Afirmó Mark Henick durante una charla sobre sus intentos de suicidio que «lo que importa no es lo que sabes sino lo que sientes». Es otra forma de decir que la realidad de cada uno es cómo la percibe. Uno puede saber de forma racional que no es un inútil, que su vida no carece de sentido y que sus miedos son absurdos, infundados y hasta ridículos, pero no importa lo que sepa si es eso lo que siente. Es más, saber que sus miedos resultan ridículos a ojos de los demás también contribuye a que se sienta peor, alimentando el círculo vicioso. Cuando Mark cuenta la sensación que tenía desde el otro lado de la barandilla del puente del que se iba a tirar dice: «He tenido pocas elecciones en mi vida, pero esta era ciertamente una. Necesitaba algo, cualquier cosa, de la cual estar completamente seguro. En aquel momento toda mi vida estaba bajo mi control». Su testimonio es una de las descripciones más descarnadas de los mecanismos mentales y emocionales del suicidio. No en vano lleva por título el muy explícito «Why we choose suicide».

La OMS ha comprobado que hablar del suicidio no solo no incrementa el número de suicidios sino que lo reduce. Siempre que se haga bien, sin romantizarlo ni demonizarlo. No es admirable ni heroico, pero tampoco un pecado ni un crimen. No es algo de lo que enorgullecerse ni avergonzarse. Es simplemente el resultado de un instinto humano muy básico, el de huir del sufrimiento. Ante dos cosas que nos hacen sufrir y/o nos dan miedo, elegimos el mal menor. Por eso lo peor que se le puede hacer a quien ha sobrevivido a uno o varios intentos de suicidio es hacerle sentir vergüenza o culpa por ello. Eso destroza aún más su ya aniquilada autoestima y puede hasta contribuir a un nuevo intento. La vergüenza y la culpa por tener ideas suicidas incrementan el sufrimiento, y el suicidio acaba con todo sufrimiento, incluido el que genera la culpa por tener ideas suicidas. De nuevo el círculo vicioso. Por eso conviene no forzar a nadie a prometer que nunca se va a suicidar.

Para intentar acabar con un problema, o paliarlo dentro de lo posible, es evidente que el primer paso es conocerlo, entenderlo y visibilizarlo. Se debe procurar por todos los medios que quien piensa en suicidarse sepa que no está solo. Que no crea que está loco y mantenga esa idea en secreto. Que no tenga miedo de contarlo y pedir ayuda, porque eso solo aumenta su aislamiento y empeora su estado. Cuando una persona se nota un bulto lo normal es que piense «podría ser un tumor, voy al médico». Si le duele una rodilla dirá «quizá tenga algo roto, voy al médico». Pero a día de hoy aún hay muchísimas personas que se encuentran lo bastante mal como para sentir que no tienen ganas de vivir o incluso que tienen ganas de morir, y aun así no recurren a un psicólogo ni a un psiquiatra. Que esto siga ocurriendo en pleno siglo XXI es lamentable.

**DATOS PROPORCIONADOS**
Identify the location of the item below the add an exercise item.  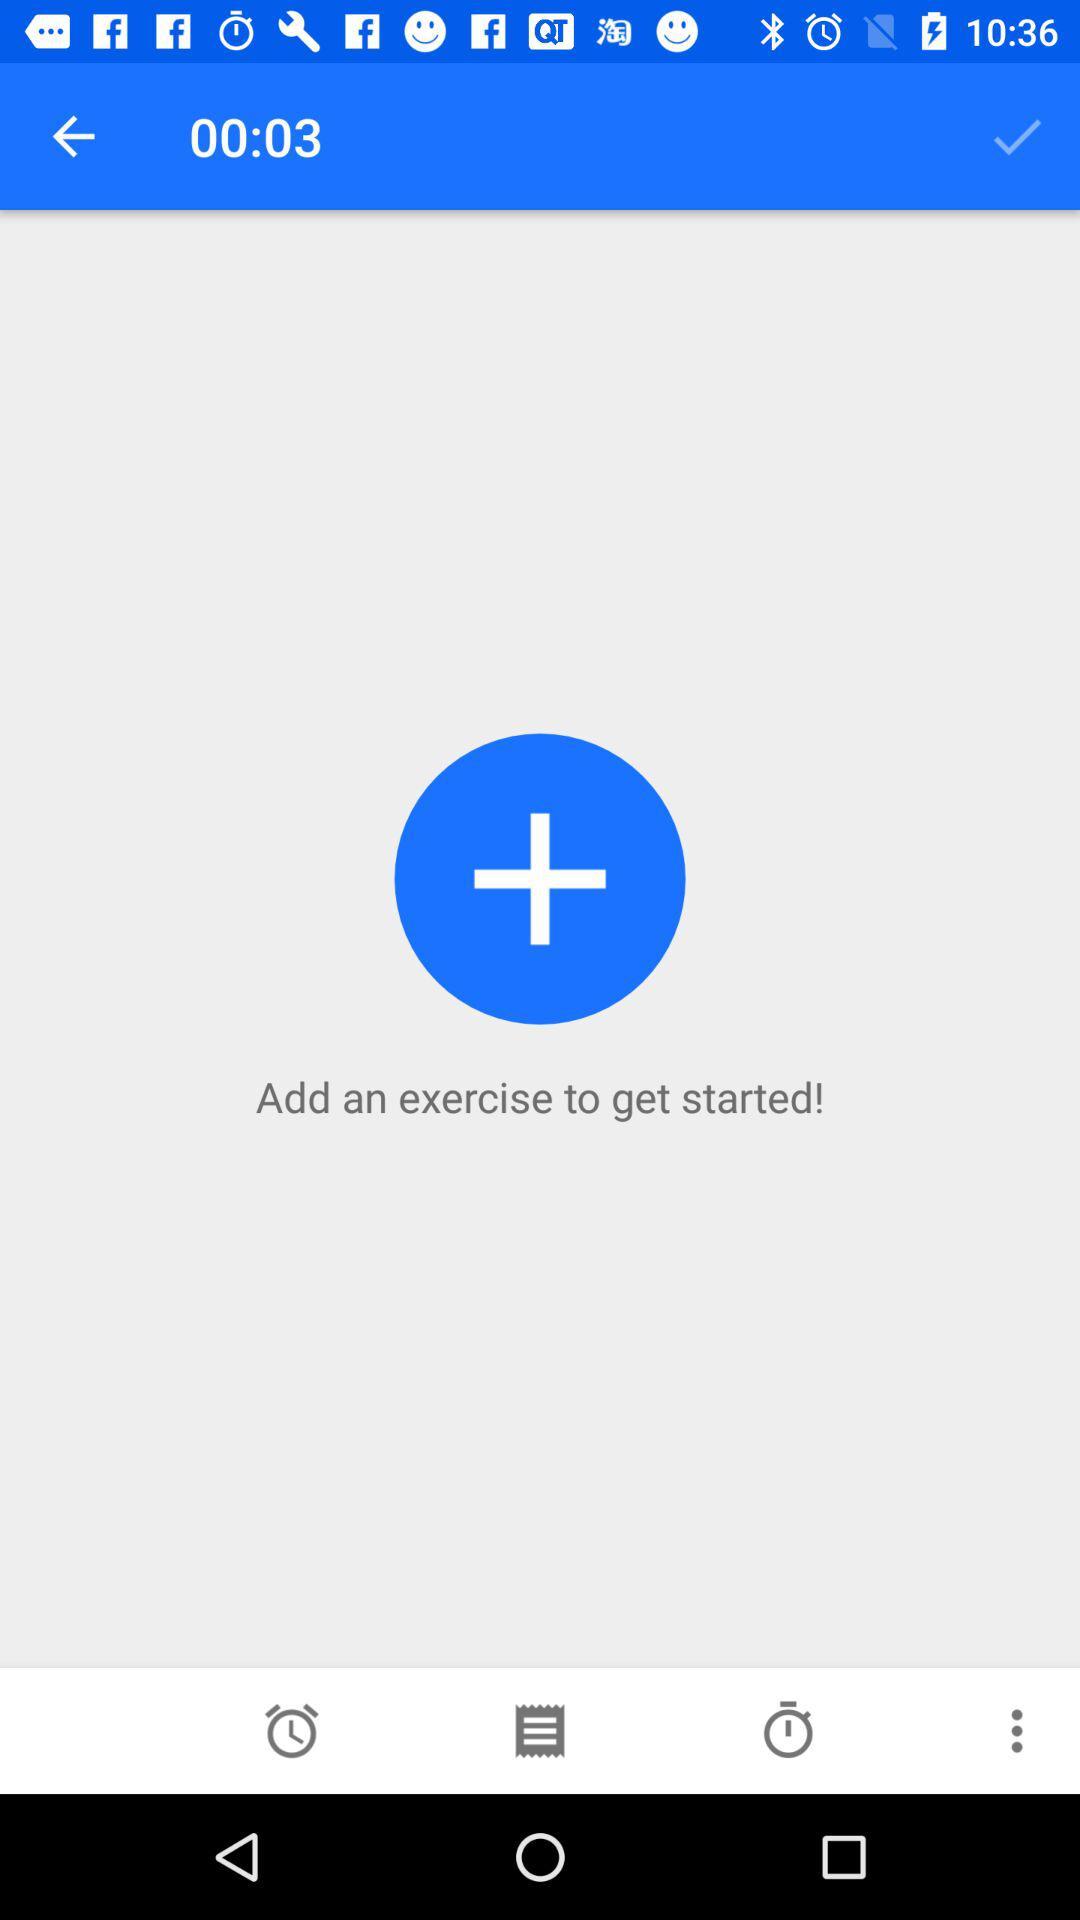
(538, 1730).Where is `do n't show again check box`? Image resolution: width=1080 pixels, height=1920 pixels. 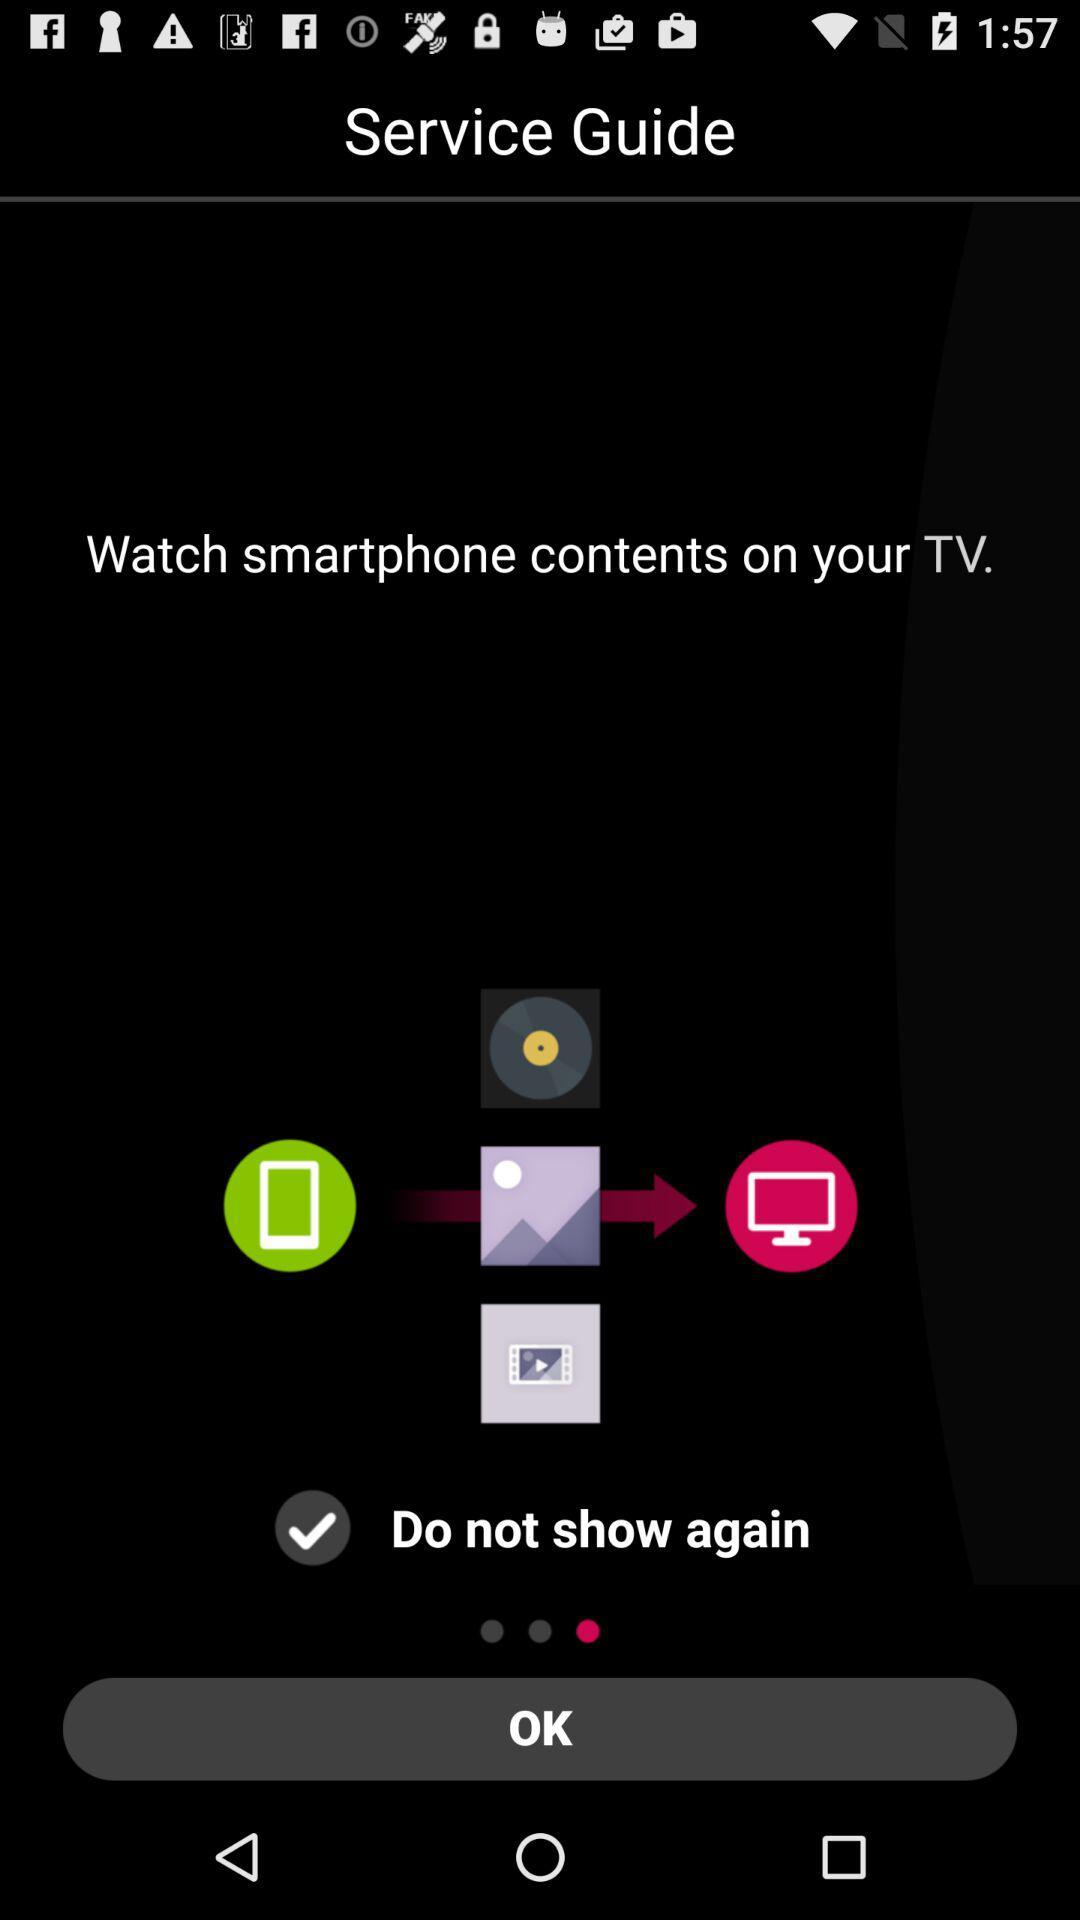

**PRUÉBALO**
Transcribe literalmente el pasaje del texto sobre el suicidio que comienza con «Para intentar acabar» y continúa hasta «XXI es lamentable.».

**LA RESPUESTA**
Para intentar acabar con un problema, o paliarlo dentro de lo posible, es evidente que el primer paso es conocerlo, entenderlo y visibilizarlo. Se debe procurar por todos los medios que quien piensa en suicidarse sepa que no está solo. Que no crea que está loco y mantenga esa idea en secreto. Que no tenga miedo de contarlo y pedir ayuda, porque eso solo aumenta su aislamiento y empeora su estado. Cuando una persona se nota un bulto lo normal es que piense «podría ser un tumor, voy al médico». Si le duele una rodilla dirá «quizá tenga algo roto, voy al médico». Pero a día de hoy aún hay muchísimas personas que se encuentran lo bastante mal como para sentir que no tienen ganas de vivir o incluso que tienen ganas de morir, y aun así no recurren a un psicólogo ni a un psiquiatra. Que esto siga ocurriendo en pleno siglo XXI es lamentable.